Monday, Nov. 21, 1988
World Notes BROADCASTING
"We were verging on the pompous," says John Tusa, managing director for the World Service of the British Broadcasting Corp. So, to compete with TV and satellite broadcasts, the BBC has updated its venerable radio World Service with a format a spokesman cautiously calls "a bit more relaxed, a bit less formal." A bit. The 25 million addicts around the globe can still tune in to the World Service's news broadcasts, long noted for the accuracy of their reporting, but the format will be slightly less stuffy. Announcers will address correspondents with more informality, as in "Tony, thanks very much." Colloquialisms are also being sprinkled into the news.

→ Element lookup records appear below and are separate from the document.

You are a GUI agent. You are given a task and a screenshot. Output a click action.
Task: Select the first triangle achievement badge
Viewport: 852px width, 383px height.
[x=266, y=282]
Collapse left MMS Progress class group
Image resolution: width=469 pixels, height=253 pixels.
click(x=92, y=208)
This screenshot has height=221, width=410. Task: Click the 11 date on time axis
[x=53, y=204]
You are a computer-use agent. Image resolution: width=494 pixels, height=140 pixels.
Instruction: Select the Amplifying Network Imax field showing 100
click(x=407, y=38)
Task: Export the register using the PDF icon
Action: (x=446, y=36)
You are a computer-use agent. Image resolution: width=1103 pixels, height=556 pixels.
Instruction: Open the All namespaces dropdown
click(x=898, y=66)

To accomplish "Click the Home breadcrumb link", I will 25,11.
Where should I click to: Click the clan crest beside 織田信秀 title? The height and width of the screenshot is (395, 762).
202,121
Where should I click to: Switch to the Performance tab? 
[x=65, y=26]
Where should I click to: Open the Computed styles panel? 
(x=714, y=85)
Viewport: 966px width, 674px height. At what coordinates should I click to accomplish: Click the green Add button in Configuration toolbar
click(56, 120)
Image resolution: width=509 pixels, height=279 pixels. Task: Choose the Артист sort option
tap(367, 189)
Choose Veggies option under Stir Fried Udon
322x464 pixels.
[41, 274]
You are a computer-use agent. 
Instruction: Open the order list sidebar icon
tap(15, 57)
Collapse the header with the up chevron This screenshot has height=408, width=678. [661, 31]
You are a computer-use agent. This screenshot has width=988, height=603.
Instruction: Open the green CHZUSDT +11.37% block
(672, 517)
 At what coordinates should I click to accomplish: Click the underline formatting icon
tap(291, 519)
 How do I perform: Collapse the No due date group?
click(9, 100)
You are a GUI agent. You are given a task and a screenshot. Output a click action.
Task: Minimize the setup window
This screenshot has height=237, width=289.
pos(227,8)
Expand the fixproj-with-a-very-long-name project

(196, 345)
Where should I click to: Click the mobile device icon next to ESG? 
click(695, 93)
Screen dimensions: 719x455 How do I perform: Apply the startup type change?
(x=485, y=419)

The clash in Poland between the government and the banned Solidarity union, for instance, was uncharacteristically called "a bareknuckle fight."
BBC diction standards will not relax. For 56 years the carefully pronounced speech heard on the World Service has been the ultimate model for listeners learning English as a second language. The familiar opener for Radio Newsreel -- a brassy rendition of Imperial Echoes, with its resonance of a colonial past -- is gone and may not be missed. But news programs will still be introduced with a revered sound: the bouncy tune of the Irish song Lilliburlero and the muffled chimes of Big Ben.